++++ Dataset records ++++

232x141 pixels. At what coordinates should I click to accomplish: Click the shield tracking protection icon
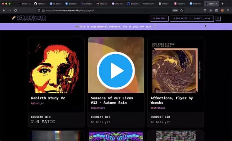(39, 10)
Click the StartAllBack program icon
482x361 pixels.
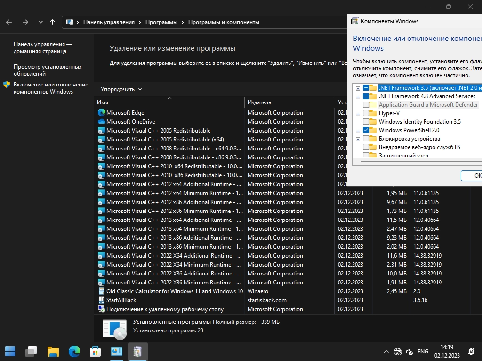click(101, 300)
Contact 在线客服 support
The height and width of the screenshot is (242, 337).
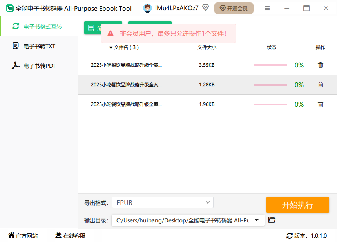tap(70, 236)
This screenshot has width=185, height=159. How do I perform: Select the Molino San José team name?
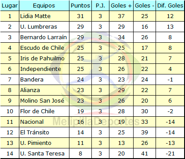tap(42, 101)
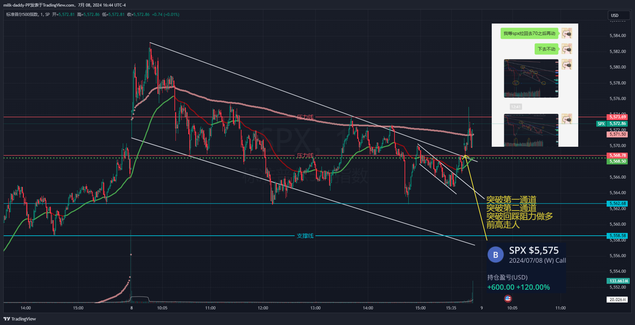
Task: Click the 标准普尔500指数 symbol title
Action: pos(22,15)
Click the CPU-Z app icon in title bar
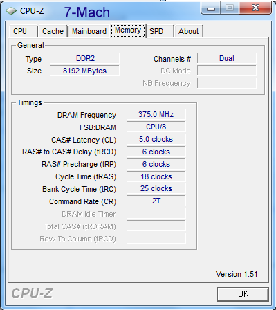276x310 pixels. coord(11,11)
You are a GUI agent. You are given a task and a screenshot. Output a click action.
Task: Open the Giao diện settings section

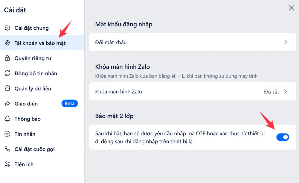click(26, 104)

++++

Word for word, give the listing above again, but drop any pictures.

232x141 pixels. At what coordinates should I click to accomplish: Click the shield tracking protection icon
(39, 10)
Click the StartAllBack program icon
482x361 pixels.
click(101, 300)
Contact 在线客服 support
The height and width of the screenshot is (242, 337).
tap(70, 236)
This screenshot has width=185, height=159. How do I perform: Select the Molino San José team name?
tap(42, 101)
Task: Click the 标准普尔500指数 symbol title
Action: pos(22,15)
Click the CPU-Z app icon in title bar
276x310 pixels. coord(11,11)
You are a GUI agent. You are given a task and a screenshot. Output a click action.
Task: Open the Giao diện settings section

click(26, 104)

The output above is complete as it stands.